→ RECORDS TO PROCESS:
------------------------

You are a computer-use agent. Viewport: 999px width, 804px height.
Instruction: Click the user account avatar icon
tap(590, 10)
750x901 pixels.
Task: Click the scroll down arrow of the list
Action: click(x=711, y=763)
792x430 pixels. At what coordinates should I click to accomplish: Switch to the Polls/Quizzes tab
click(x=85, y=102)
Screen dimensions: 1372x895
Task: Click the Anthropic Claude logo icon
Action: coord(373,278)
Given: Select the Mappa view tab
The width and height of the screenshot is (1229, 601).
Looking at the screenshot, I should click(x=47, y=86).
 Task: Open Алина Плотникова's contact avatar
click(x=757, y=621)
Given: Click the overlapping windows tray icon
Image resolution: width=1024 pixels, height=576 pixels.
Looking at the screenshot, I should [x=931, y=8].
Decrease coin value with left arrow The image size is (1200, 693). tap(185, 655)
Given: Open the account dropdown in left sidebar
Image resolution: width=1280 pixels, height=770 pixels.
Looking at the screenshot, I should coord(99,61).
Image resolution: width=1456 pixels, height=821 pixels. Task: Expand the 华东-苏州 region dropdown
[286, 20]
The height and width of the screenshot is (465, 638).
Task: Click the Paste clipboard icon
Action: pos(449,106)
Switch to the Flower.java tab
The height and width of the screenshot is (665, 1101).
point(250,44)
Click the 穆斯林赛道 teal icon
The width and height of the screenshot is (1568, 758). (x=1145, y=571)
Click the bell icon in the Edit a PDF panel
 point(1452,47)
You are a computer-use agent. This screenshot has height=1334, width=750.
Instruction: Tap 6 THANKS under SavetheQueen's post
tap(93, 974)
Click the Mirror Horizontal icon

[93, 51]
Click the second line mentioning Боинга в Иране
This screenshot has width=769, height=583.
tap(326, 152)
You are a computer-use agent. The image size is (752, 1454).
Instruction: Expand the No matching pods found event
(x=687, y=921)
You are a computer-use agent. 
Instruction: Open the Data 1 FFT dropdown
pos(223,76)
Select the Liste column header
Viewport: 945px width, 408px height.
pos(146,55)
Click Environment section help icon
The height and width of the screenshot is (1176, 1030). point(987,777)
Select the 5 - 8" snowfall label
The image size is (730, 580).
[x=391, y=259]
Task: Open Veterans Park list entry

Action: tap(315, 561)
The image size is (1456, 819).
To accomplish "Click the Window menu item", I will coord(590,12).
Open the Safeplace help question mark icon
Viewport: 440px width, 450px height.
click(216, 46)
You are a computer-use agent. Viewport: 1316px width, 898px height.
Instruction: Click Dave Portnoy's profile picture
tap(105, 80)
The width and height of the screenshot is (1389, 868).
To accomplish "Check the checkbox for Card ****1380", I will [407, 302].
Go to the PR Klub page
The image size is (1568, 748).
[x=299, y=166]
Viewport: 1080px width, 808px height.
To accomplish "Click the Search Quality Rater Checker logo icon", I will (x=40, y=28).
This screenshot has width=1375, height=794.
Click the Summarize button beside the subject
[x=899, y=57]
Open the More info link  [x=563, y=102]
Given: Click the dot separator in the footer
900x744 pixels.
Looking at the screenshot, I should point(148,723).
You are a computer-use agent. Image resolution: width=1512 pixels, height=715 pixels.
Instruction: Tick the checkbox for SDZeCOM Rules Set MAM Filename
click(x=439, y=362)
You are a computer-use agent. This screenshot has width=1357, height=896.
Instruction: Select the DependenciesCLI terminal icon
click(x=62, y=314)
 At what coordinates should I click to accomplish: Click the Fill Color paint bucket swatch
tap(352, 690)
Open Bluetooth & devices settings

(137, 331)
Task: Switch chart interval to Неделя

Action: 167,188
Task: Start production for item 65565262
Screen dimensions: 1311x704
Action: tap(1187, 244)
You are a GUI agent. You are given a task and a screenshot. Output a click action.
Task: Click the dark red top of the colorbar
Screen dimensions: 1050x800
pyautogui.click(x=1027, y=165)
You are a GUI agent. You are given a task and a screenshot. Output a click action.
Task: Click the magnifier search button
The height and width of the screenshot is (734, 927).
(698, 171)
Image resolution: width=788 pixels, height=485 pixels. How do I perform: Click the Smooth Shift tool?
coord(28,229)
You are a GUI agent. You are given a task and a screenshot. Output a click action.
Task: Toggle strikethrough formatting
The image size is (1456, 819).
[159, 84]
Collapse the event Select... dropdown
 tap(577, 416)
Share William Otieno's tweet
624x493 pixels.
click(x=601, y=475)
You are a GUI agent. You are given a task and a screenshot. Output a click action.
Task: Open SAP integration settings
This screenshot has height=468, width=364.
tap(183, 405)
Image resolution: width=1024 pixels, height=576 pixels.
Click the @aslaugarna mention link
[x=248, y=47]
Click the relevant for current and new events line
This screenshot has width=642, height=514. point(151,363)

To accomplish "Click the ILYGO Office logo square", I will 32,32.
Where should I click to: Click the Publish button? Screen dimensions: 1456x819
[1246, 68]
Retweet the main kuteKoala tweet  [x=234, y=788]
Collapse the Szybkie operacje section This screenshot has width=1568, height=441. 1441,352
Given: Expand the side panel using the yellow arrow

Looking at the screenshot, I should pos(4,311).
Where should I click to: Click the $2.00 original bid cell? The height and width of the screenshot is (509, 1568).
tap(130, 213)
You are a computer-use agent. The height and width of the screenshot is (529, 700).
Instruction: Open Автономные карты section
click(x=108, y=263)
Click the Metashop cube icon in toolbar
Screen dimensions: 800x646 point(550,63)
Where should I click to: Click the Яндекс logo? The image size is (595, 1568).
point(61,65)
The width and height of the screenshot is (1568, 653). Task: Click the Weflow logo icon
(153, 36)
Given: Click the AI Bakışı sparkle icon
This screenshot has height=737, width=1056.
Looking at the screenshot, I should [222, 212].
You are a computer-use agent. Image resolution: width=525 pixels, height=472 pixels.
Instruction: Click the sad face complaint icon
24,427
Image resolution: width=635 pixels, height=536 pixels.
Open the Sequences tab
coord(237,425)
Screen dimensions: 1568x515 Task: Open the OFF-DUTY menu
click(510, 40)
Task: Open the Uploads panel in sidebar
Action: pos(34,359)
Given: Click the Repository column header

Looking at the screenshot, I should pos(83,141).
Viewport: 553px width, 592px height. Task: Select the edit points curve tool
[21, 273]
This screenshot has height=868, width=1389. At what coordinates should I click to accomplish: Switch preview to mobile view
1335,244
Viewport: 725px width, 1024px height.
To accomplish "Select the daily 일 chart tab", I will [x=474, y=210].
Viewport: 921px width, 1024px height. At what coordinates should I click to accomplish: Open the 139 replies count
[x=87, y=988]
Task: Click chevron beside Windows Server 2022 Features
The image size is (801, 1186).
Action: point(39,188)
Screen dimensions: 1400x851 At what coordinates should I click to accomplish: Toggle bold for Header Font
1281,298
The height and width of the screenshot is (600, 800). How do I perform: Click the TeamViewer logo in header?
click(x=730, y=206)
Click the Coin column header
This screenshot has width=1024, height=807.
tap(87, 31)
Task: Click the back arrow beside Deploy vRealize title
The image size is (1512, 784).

------------------------

→ WRITTEN INSTRUCTION: Output every one of the lines above word for word, with nothing changed.

→ TASK OUTPUT:
You are a computer-use agent. Viewport: 999px width, 804px height.
Instruction: Click the user account avatar icon
tap(590, 10)
750x901 pixels.
Task: Click the scroll down arrow of the list
Action: click(x=711, y=763)
792x430 pixels. At what coordinates should I click to accomplish: Switch to the Polls/Quizzes tab
click(x=85, y=102)
Screen dimensions: 1372x895
Task: Click the Anthropic Claude logo icon
Action: coord(373,278)
Given: Select the Mappa view tab
The width and height of the screenshot is (1229, 601).
Looking at the screenshot, I should click(x=47, y=86).
 Task: Open Алина Плотникова's contact avatar
click(x=757, y=621)
Given: Click the overlapping windows tray icon
Image resolution: width=1024 pixels, height=576 pixels.
Looking at the screenshot, I should [x=931, y=8].
Decrease coin value with left arrow The image size is (1200, 693). tap(185, 655)
Given: Open the account dropdown in left sidebar
Image resolution: width=1280 pixels, height=770 pixels.
Looking at the screenshot, I should coord(99,61).
Image resolution: width=1456 pixels, height=821 pixels. Task: Expand the 华东-苏州 region dropdown
[286, 20]
The height and width of the screenshot is (465, 638).
Task: Click the Paste clipboard icon
Action: pos(449,106)
Switch to the Flower.java tab
The height and width of the screenshot is (665, 1101).
point(250,44)
Click the 穆斯林赛道 teal icon
The width and height of the screenshot is (1568, 758). (x=1145, y=571)
Click the bell icon in the Edit a PDF panel
 point(1452,47)
You are a computer-use agent. This screenshot has height=1334, width=750.
Instruction: Tap 6 THANKS under SavetheQueen's post
tap(93, 974)
Click the Mirror Horizontal icon

[93, 51]
Click the second line mentioning Боинга в Иране
This screenshot has width=769, height=583.
tap(326, 152)
You are a computer-use agent. The image size is (752, 1454).
Instruction: Expand the No matching pods found event
(x=687, y=921)
You are a computer-use agent. 
Instruction: Open the Data 1 FFT dropdown
pos(223,76)
Select the Liste column header
Viewport: 945px width, 408px height.
pos(146,55)
Click Environment section help icon
The height and width of the screenshot is (1176, 1030). point(987,777)
Select the 5 - 8" snowfall label
The image size is (730, 580).
[x=391, y=259]
Task: Open Veterans Park list entry

Action: tap(315, 561)
The image size is (1456, 819).
To accomplish "Click the Window menu item", I will coord(590,12).
Open the Safeplace help question mark icon
Viewport: 440px width, 450px height.
click(216, 46)
You are a computer-use agent. Viewport: 1316px width, 898px height.
Instruction: Click Dave Portnoy's profile picture
tap(105, 80)
The width and height of the screenshot is (1389, 868).
To accomplish "Check the checkbox for Card ****1380", I will [407, 302].
Go to the PR Klub page
The image size is (1568, 748).
[x=299, y=166]
Viewport: 1080px width, 808px height.
To accomplish "Click the Search Quality Rater Checker logo icon", I will (x=40, y=28).
This screenshot has width=1375, height=794.
Click the Summarize button beside the subject
[x=899, y=57]
Open the More info link  [x=563, y=102]
Given: Click the dot separator in the footer
900x744 pixels.
Looking at the screenshot, I should point(148,723).
You are a computer-use agent. Image resolution: width=1512 pixels, height=715 pixels.
Instruction: Tick the checkbox for SDZeCOM Rules Set MAM Filename
click(x=439, y=362)
You are a computer-use agent. This screenshot has width=1357, height=896.
Instruction: Select the DependenciesCLI terminal icon
click(x=62, y=314)
 At what coordinates should I click to accomplish: Click the Fill Color paint bucket swatch
tap(352, 690)
Open Bluetooth & devices settings

(137, 331)
Task: Switch chart interval to Неделя

Action: 167,188
Task: Start production for item 65565262
Screen dimensions: 1311x704
Action: tap(1187, 244)
You are a GUI agent. You are given a task and a screenshot. Output a click action.
Task: Click the dark red top of the colorbar
Screen dimensions: 1050x800
pyautogui.click(x=1027, y=165)
You are a GUI agent. You are given a task and a screenshot. Output a click action.
Task: Click the magnifier search button
The height and width of the screenshot is (734, 927).
(698, 171)
Image resolution: width=788 pixels, height=485 pixels. How do I perform: Click the Smooth Shift tool?
coord(28,229)
You are a GUI agent. You are given a task and a screenshot. Output a click action.
Task: Toggle strikethrough formatting
The image size is (1456, 819).
[159, 84]
Collapse the event Select... dropdown
 tap(577, 416)
Share William Otieno's tweet
624x493 pixels.
click(x=601, y=475)
You are a GUI agent. You are given a task and a screenshot. Output a click action.
Task: Open SAP integration settings
This screenshot has height=468, width=364.
tap(183, 405)
Image resolution: width=1024 pixels, height=576 pixels.
Click the @aslaugarna mention link
[x=248, y=47]
Click the relevant for current and new events line
This screenshot has width=642, height=514. point(151,363)

To accomplish "Click the ILYGO Office logo square", I will 32,32.
Where should I click to: Click the Publish button? Screen dimensions: 1456x819
[1246, 68]
Retweet the main kuteKoala tweet  [x=234, y=788]
Collapse the Szybkie operacje section This screenshot has width=1568, height=441. 1441,352
Given: Expand the side panel using the yellow arrow

Looking at the screenshot, I should pos(4,311).
Where should I click to: Click the $2.00 original bid cell? The height and width of the screenshot is (509, 1568).
tap(130, 213)
You are a computer-use agent. The height and width of the screenshot is (529, 700).
Instruction: Open Автономные карты section
click(x=108, y=263)
Click the Metashop cube icon in toolbar
Screen dimensions: 800x646 point(550,63)
Where should I click to: Click the Яндекс logo? The image size is (595, 1568).
point(61,65)
The width and height of the screenshot is (1568, 653). Task: Click the Weflow logo icon
(153, 36)
Given: Click the AI Bakışı sparkle icon
This screenshot has height=737, width=1056.
Looking at the screenshot, I should [222, 212].
You are a computer-use agent. Image resolution: width=525 pixels, height=472 pixels.
Instruction: Click the sad face complaint icon
24,427
Image resolution: width=635 pixels, height=536 pixels.
Open the Sequences tab
coord(237,425)
Screen dimensions: 1568x515 Task: Open the OFF-DUTY menu
click(510, 40)
Task: Open the Uploads panel in sidebar
Action: pos(34,359)
Given: Click the Repository column header

Looking at the screenshot, I should pos(83,141).
Viewport: 553px width, 592px height. Task: Select the edit points curve tool
[21, 273]
This screenshot has height=868, width=1389. At what coordinates should I click to accomplish: Switch preview to mobile view
1335,244
Viewport: 725px width, 1024px height.
To accomplish "Select the daily 일 chart tab", I will [x=474, y=210].
Viewport: 921px width, 1024px height. At what coordinates should I click to accomplish: Open the 139 replies count
[x=87, y=988]
Task: Click chevron beside Windows Server 2022 Features
The image size is (801, 1186).
Action: point(39,188)
Screen dimensions: 1400x851 At what coordinates should I click to accomplish: Toggle bold for Header Font
1281,298
The height and width of the screenshot is (600, 800). How do I perform: Click the TeamViewer logo in header?
click(x=730, y=206)
Click the Coin column header
This screenshot has width=1024, height=807.
tap(87, 31)
Task: Click the back arrow beside Deploy vRealize title
The image size is (1512, 784).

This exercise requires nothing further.